In an organization, a set of Information Technology (IT) solutions with required capabilities is required to be found from a service catalog. Traditional solutions either rely on a manual process or a relational database in which all the entries of the service catalog are input and queries are executed. Typical relational databases have good performance for exact queries but it is usually difficult to find a similar match.

Disclosed is a method and system for fast retrieval of entries from a service catalog using similarity preserving semantic hashing assisted by domain knowledge.

The method and system utilizes the semantic hashing to encode each entry in the service catalog into a binary code. Here, each entry in the service catalog which corresponds to a configuration is converted into a much simpler binary code using the semantic hashing algorithms. The configuration is one of, but not limited to, computing, networking and storage configuration.

In addition, the method and system preserves similarity among different configurations during the encoding using the semantic hashing by providing a minimum binary distance between similar configurations. Here, the binary distance is, but need not be limited to, a Hamming distance.

The method and system receives domain knowledge as an input to the semantic hashing when the entries in the service catalog are coded into compact binary codes for determining similarity between different pairs of configurations.

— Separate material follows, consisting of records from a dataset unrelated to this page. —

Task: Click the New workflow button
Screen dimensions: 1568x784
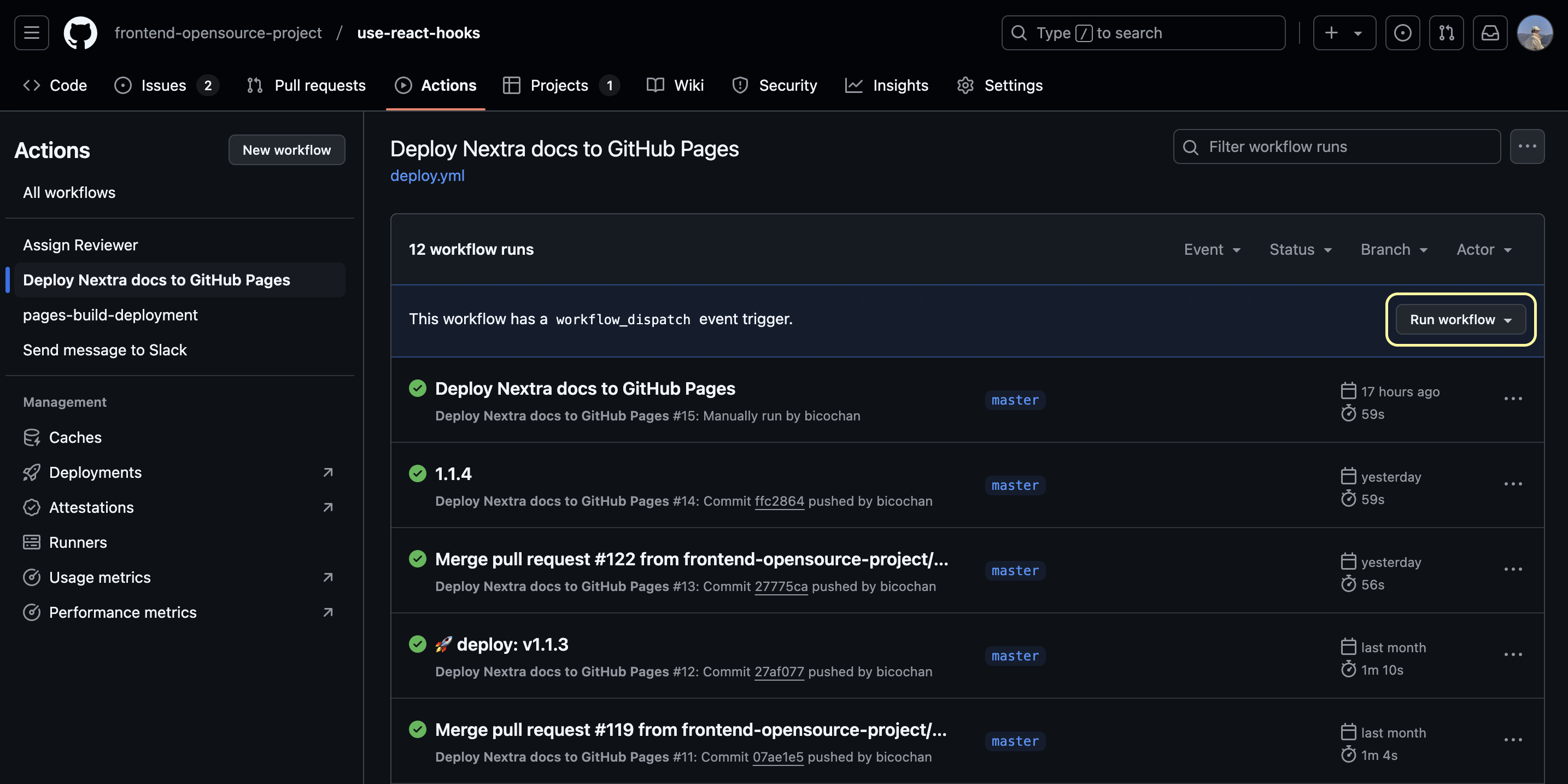Action: [x=286, y=150]
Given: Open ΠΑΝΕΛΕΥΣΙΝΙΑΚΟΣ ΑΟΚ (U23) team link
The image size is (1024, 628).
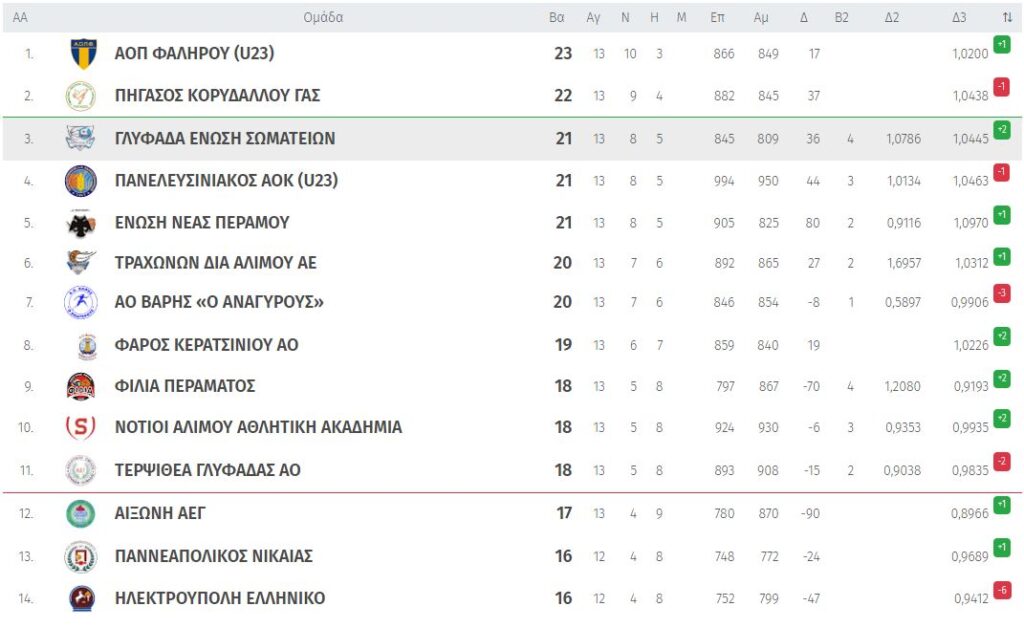Looking at the screenshot, I should (226, 181).

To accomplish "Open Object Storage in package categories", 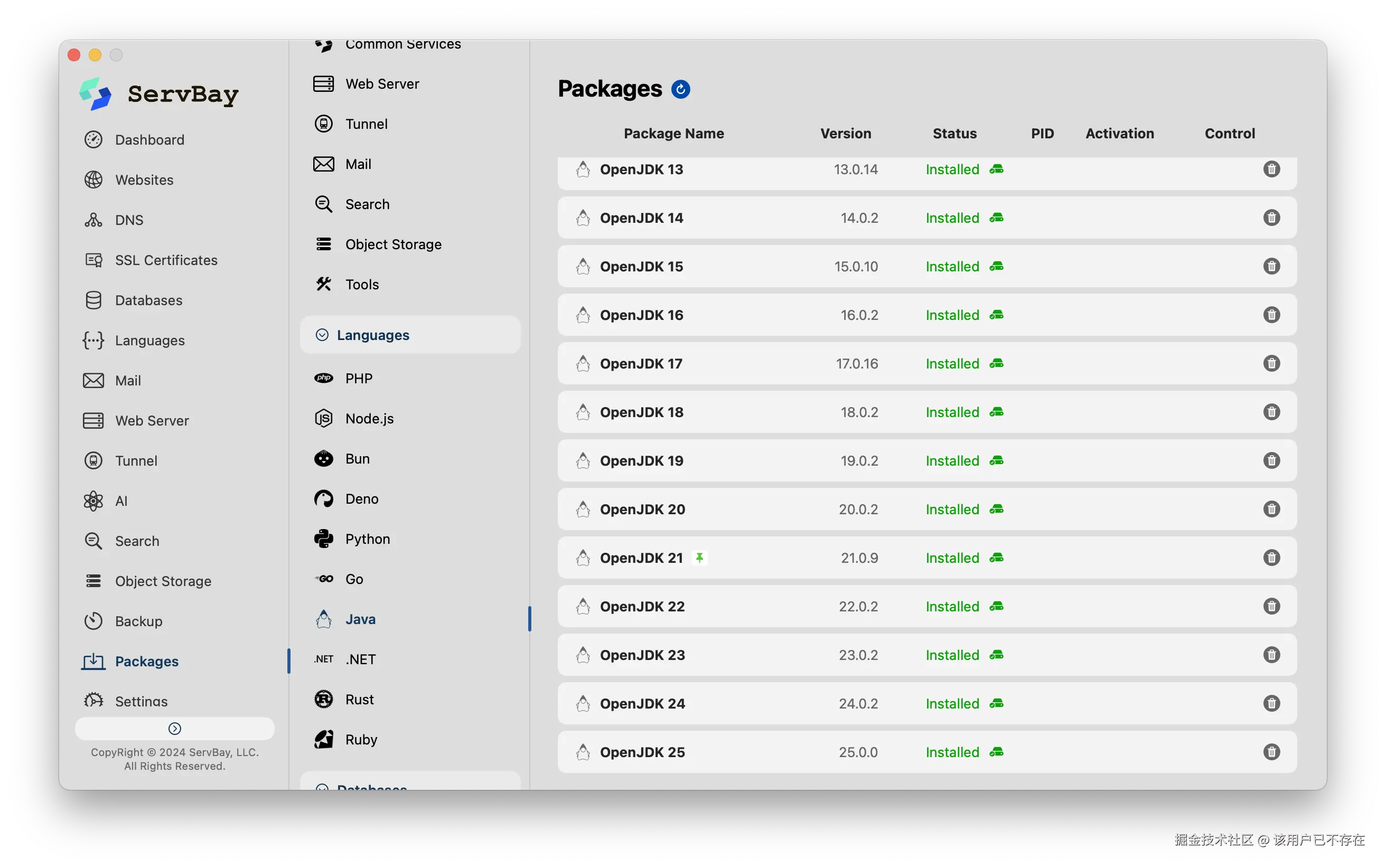I will [393, 244].
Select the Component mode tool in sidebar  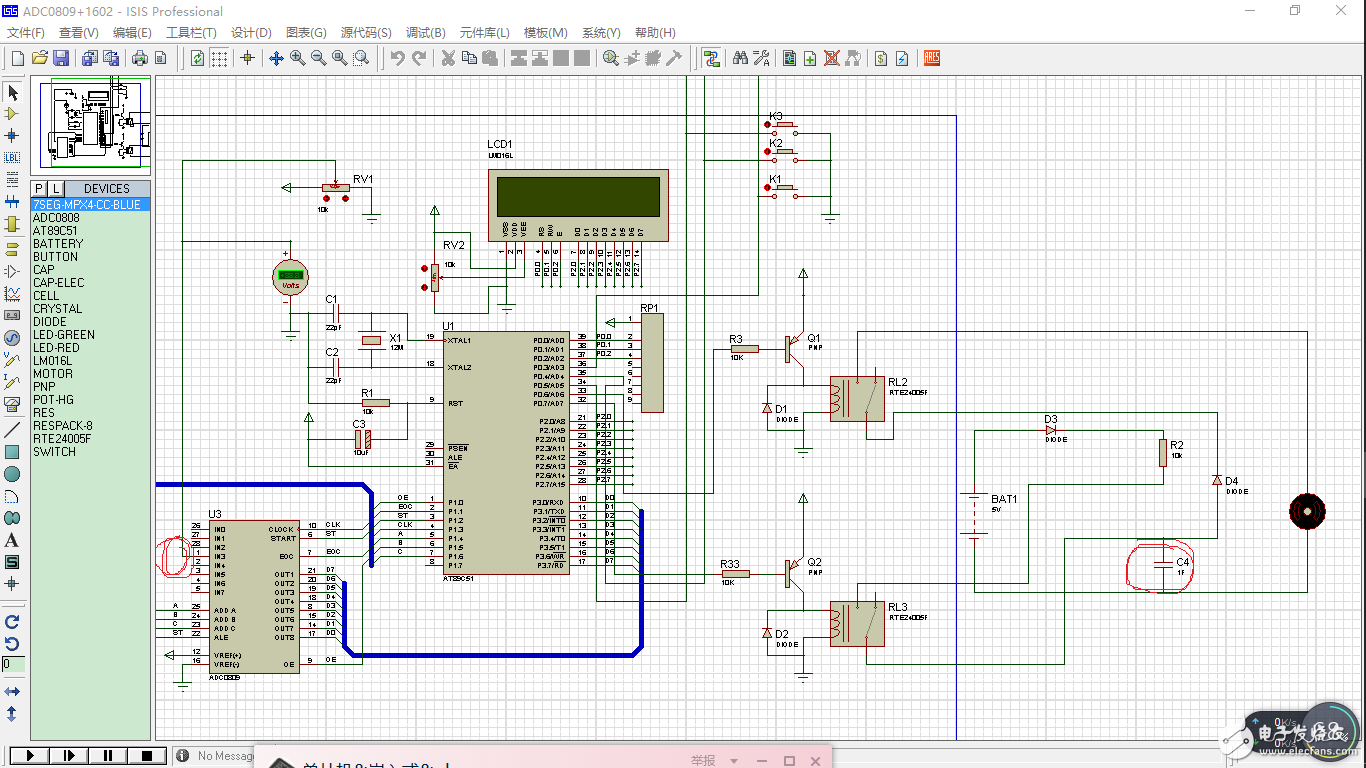pyautogui.click(x=12, y=114)
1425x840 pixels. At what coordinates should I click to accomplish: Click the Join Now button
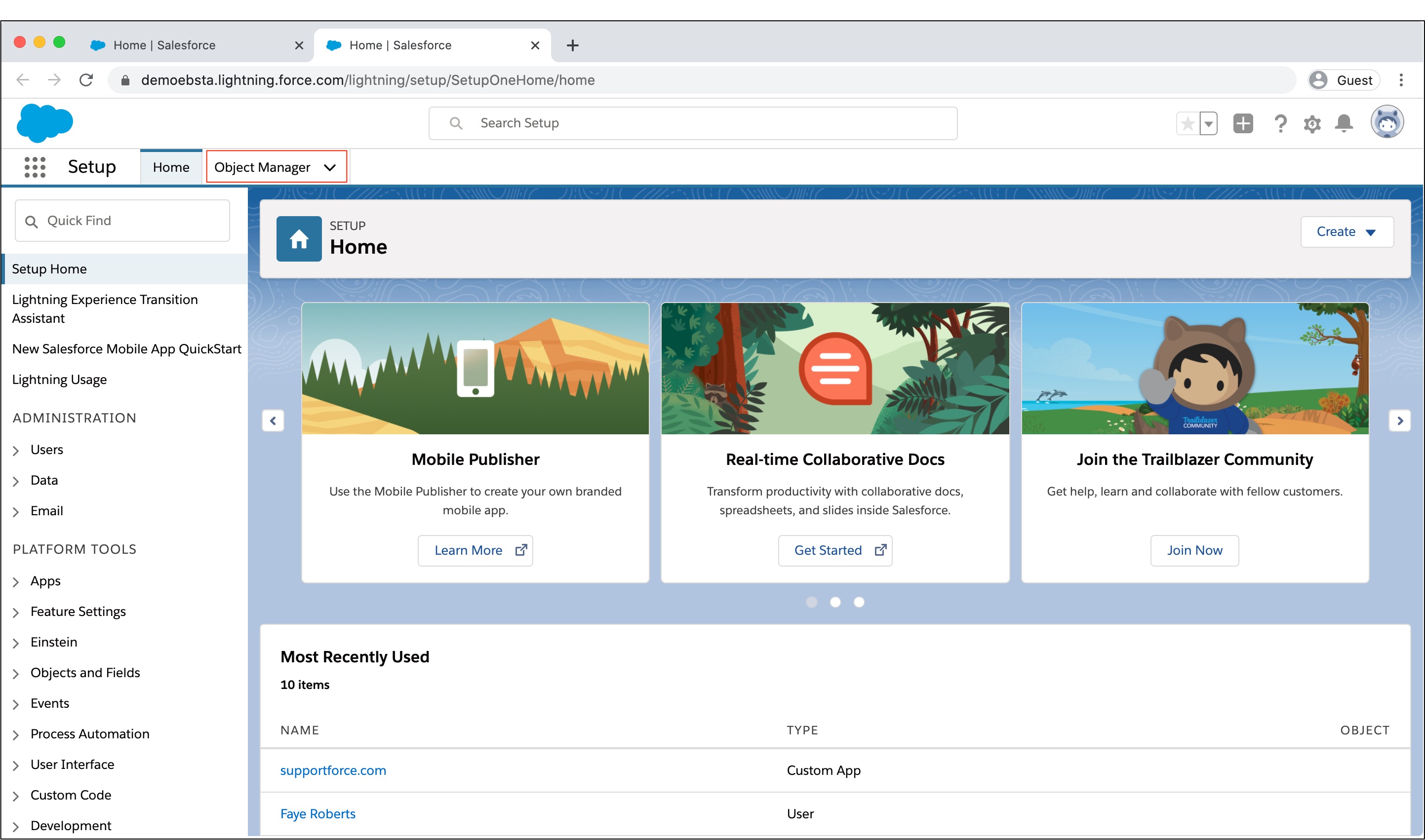tap(1194, 550)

For example, consider two entries in the service catalog having the following format:

Entry 1: Server: x-series; Networking: 10Gbps; Storage: ABC PQR; Software: XYZ

Entry 2: Server: p-series; Networking: 100Gbps; Storage: ABC D1K, Software: DEF

First, the method and system divides property fields of each entry into different interest groups. In an example, server and networking property fields are in interest group 1, storage property field is in interest group 2 and software property field is in interest group 3. In another example, each property field is an individual interest group.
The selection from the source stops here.